DOCUMENT:

On doit bien sûr partir d’un constat, celui de l’extrême confusion des projets gouvernementaux de réforme territoriale depuis deux ans. Le saucissonnage de l’acte III de la décentralisation et son étalement dans le temps, le rétablissement de la clause de compétence générale puis la proposition de sa suppression, la modification du scrutin départemental et le redécoupage des cantons puis l’annonce de la suppression des conseils territoriaux, l’entrecroisement des différentes collectivités plus ou moins « chef de file », l’insertion du fait métropolitain dans un paysage territorial profondément déstabilisé, le caractère plus ou moins prescriptif des différents documents d’aménagement, etc., tout cela ne fait que démontrer l’absence d’une vision politique globale, la réforme territoriale étant brinquebalée entre les pressions des différents lobbys d’élus locaux, les tentations recentralisatrices et technocratiques des élites ministérielles, dans un contexte où il faut satisfaire toujours plus les injonctions à des « réformes de structures » censées préserver les finances publiques.

Face à cela, le découragement peut guetter. Mais, parce que nous avons été toujours en pointe sur la refondation du schéma territorial, ce n’est sans doute pas le moment de baisser les bras. D’autant que l’ébauche de réforme dessinée par le Premier ministre, pour être brutale et parfois caricaturale, ouvre un nouvel espace de débat pour faire avancer nos idées.

Sans viser ici à l’exhaustivité, on peut essayer de tirer quelques lignes sur ce que pourrait être notre position, qui devra être – dans ce débat complexe – concise et percutante.

OBJECTIF VISÉ: Recopiez fidèlement le passage du texte sur la réforme territoriale qui va de « Face à cela, le » jusqu'à « concise et percutante. ».

DONNÉES PRÉSENTÉES:

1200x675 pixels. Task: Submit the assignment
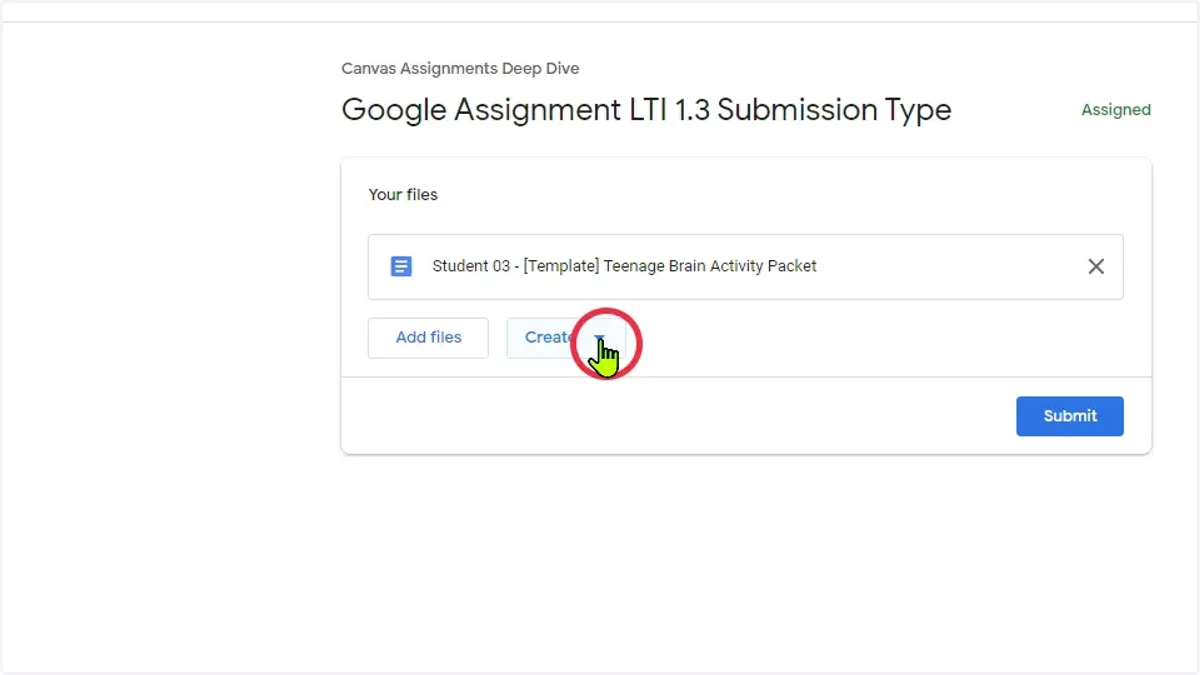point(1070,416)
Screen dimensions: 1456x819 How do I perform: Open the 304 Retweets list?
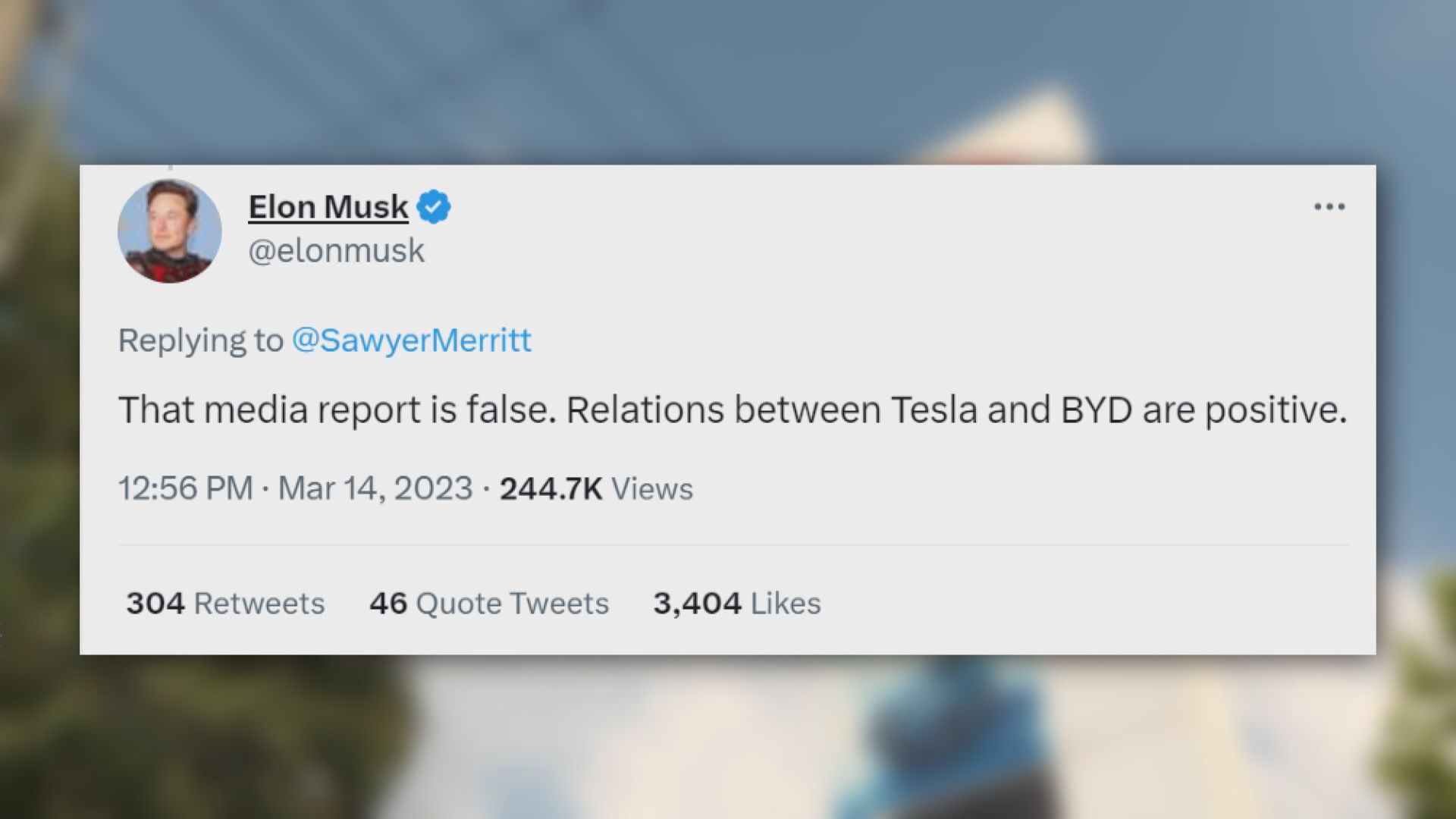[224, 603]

==

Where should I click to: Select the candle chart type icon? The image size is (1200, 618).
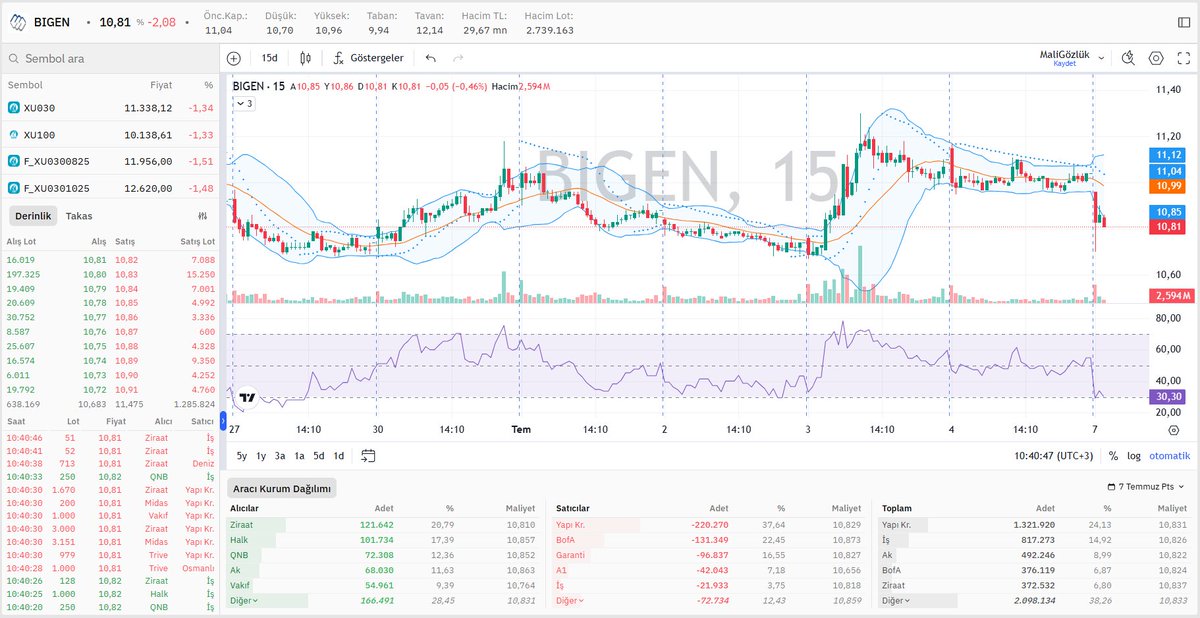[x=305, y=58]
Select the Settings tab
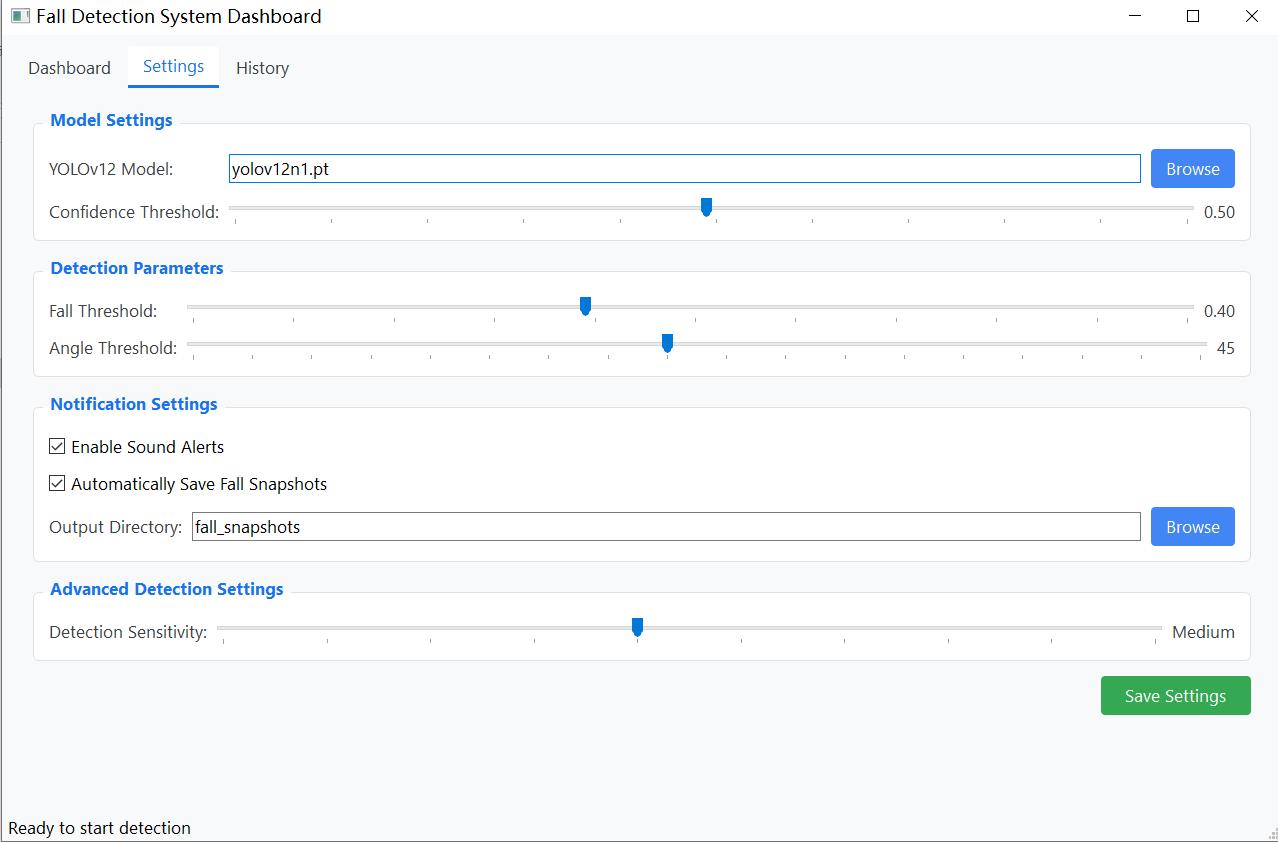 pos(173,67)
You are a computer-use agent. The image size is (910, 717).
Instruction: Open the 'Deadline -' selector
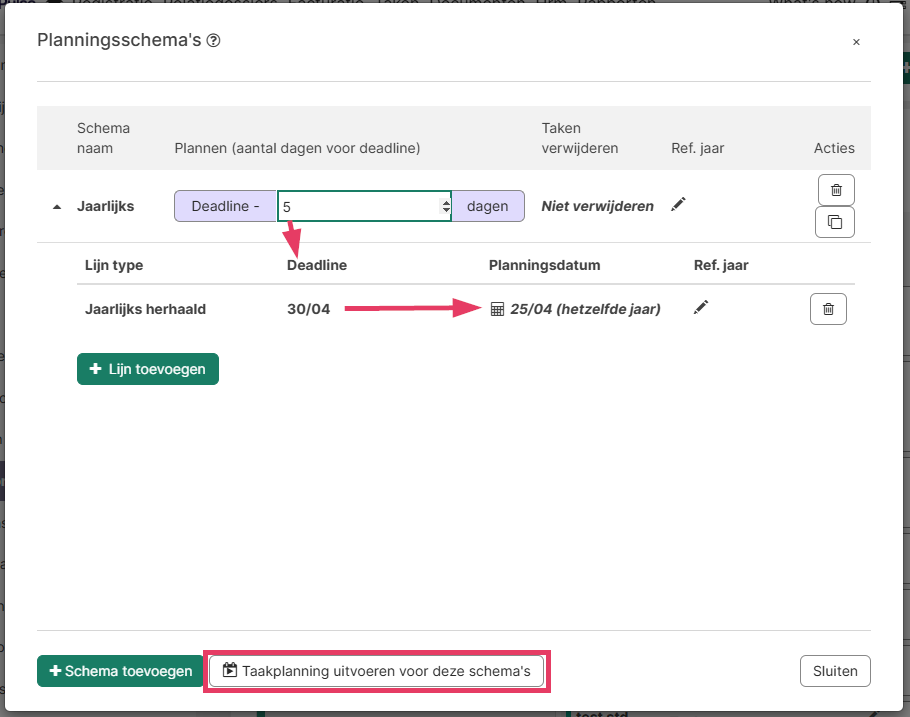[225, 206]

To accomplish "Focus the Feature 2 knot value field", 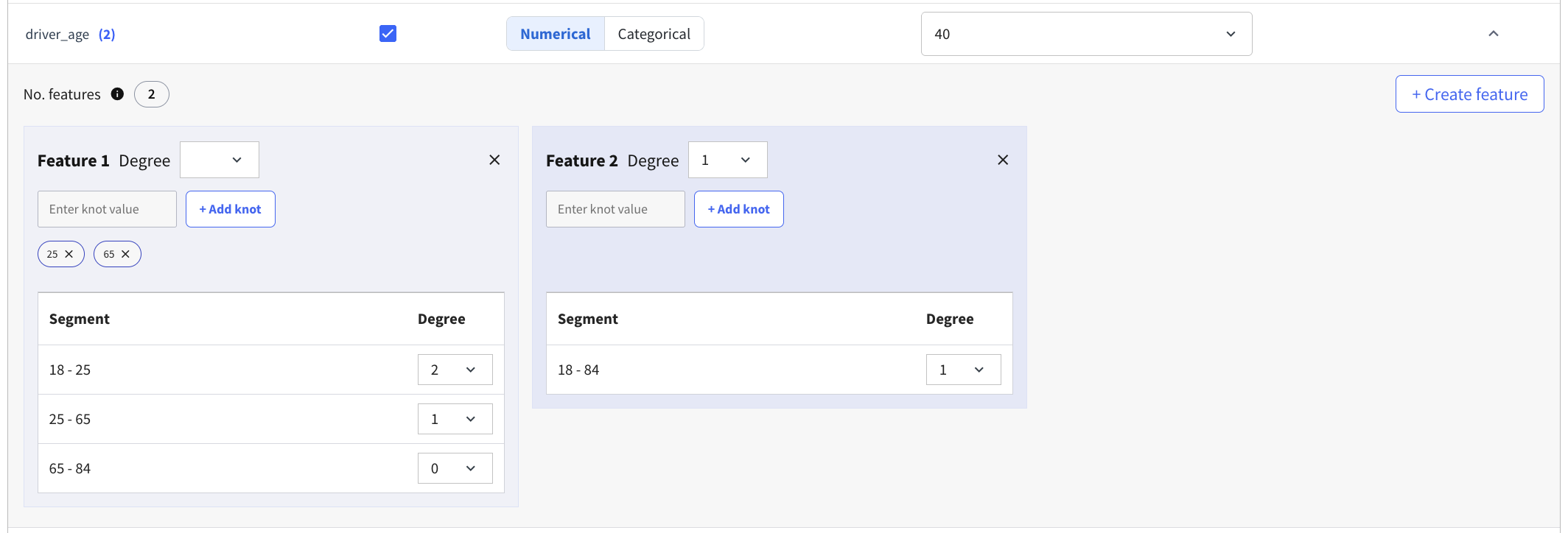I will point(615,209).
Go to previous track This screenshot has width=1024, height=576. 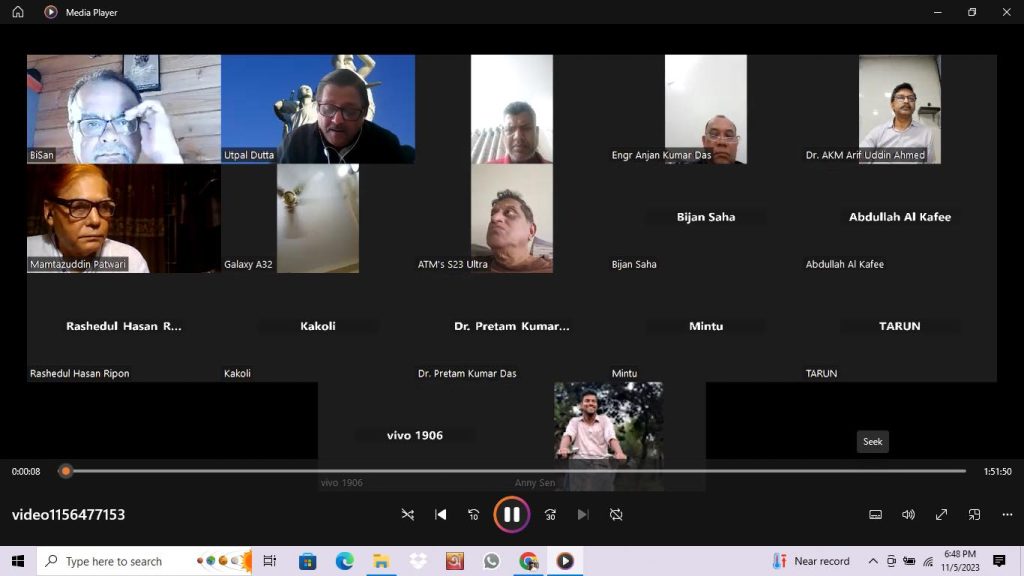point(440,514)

--

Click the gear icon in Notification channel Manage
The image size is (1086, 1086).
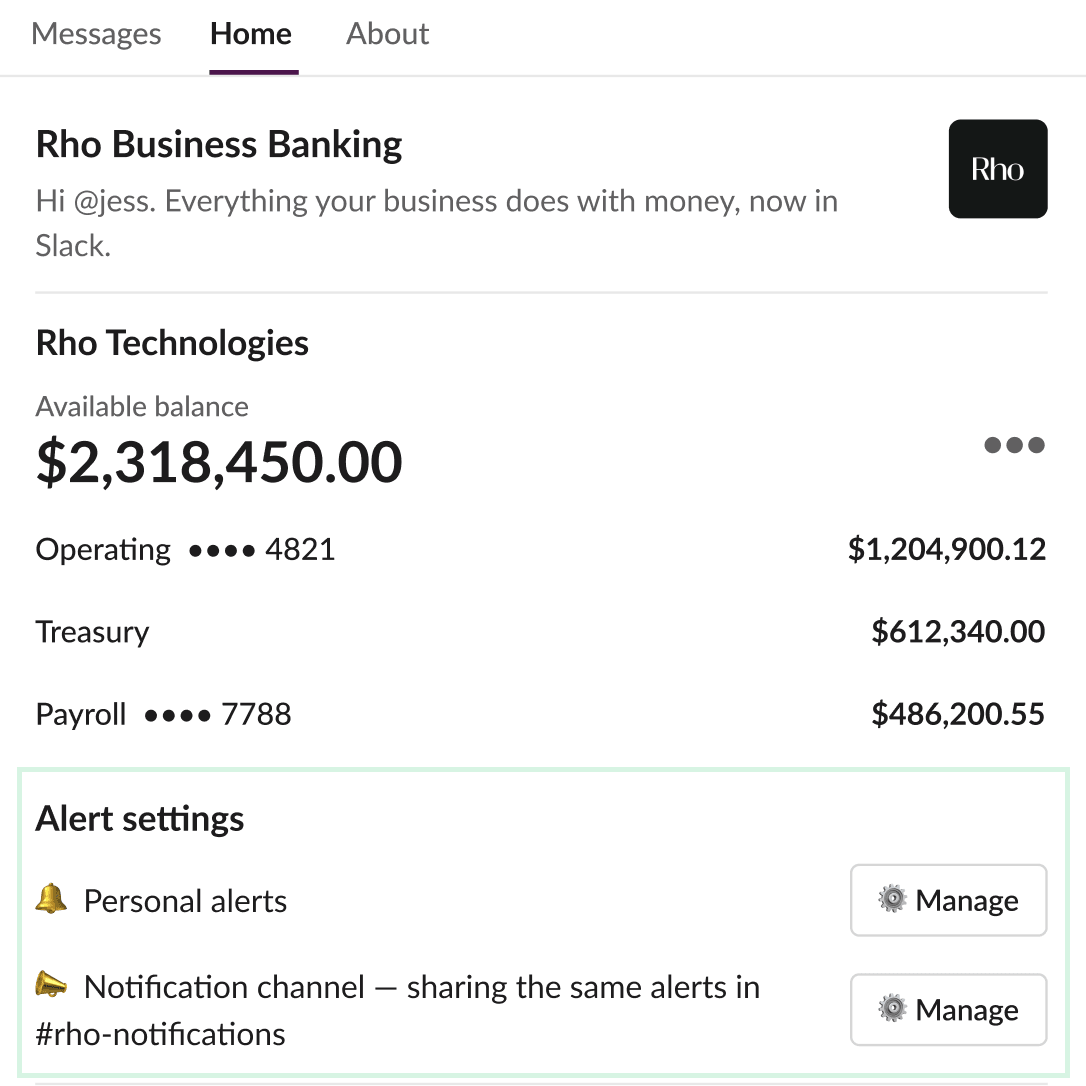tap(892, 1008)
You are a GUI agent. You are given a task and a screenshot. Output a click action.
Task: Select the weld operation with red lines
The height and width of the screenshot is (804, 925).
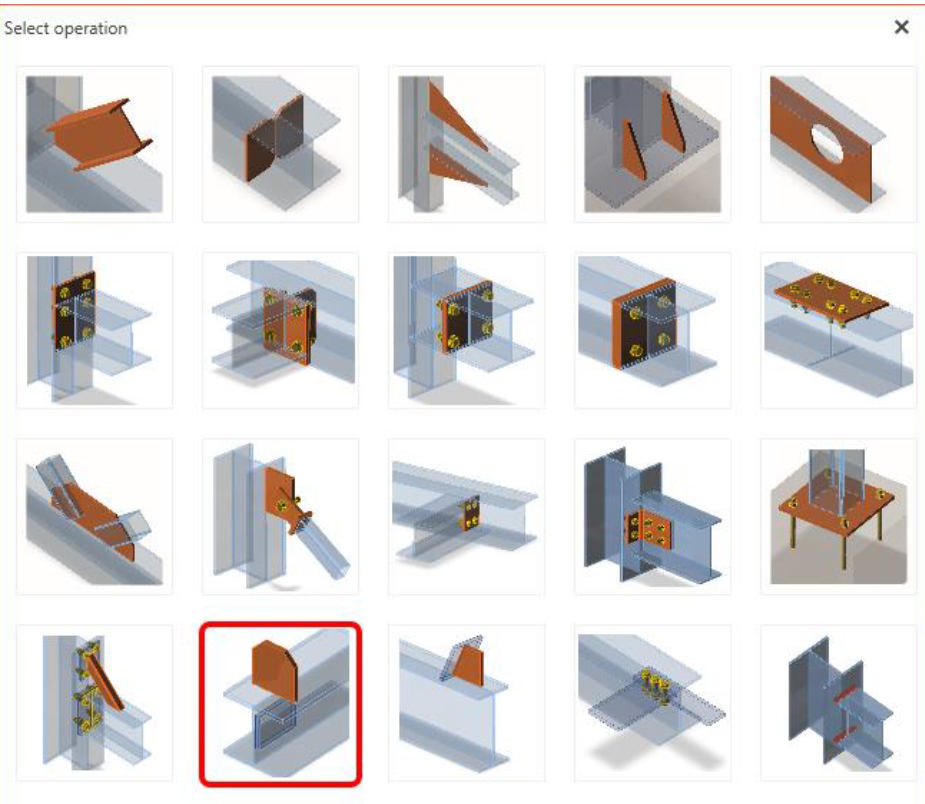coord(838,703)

RÉPONSE ATTENDUE:
Face à cela, le découragement peut guetter. Mais, parce que nous avons été toujours en pointe sur la refondation du schéma territorial, ce n’est sans doute pas le moment de baisser les bras. D’autant que l’ébauche de réforme dessinée par le Premier ministre, pour être brutale et parfois caricaturale, ouvre un nouvel espace de débat pour faire avancer nos idées.

Sans viser ici à l’exhaustivité, on peut essayer de tirer quelques lignes sur ce que pourrait être notre position, qui devra être – dans ce débat complexe – concise et percutante.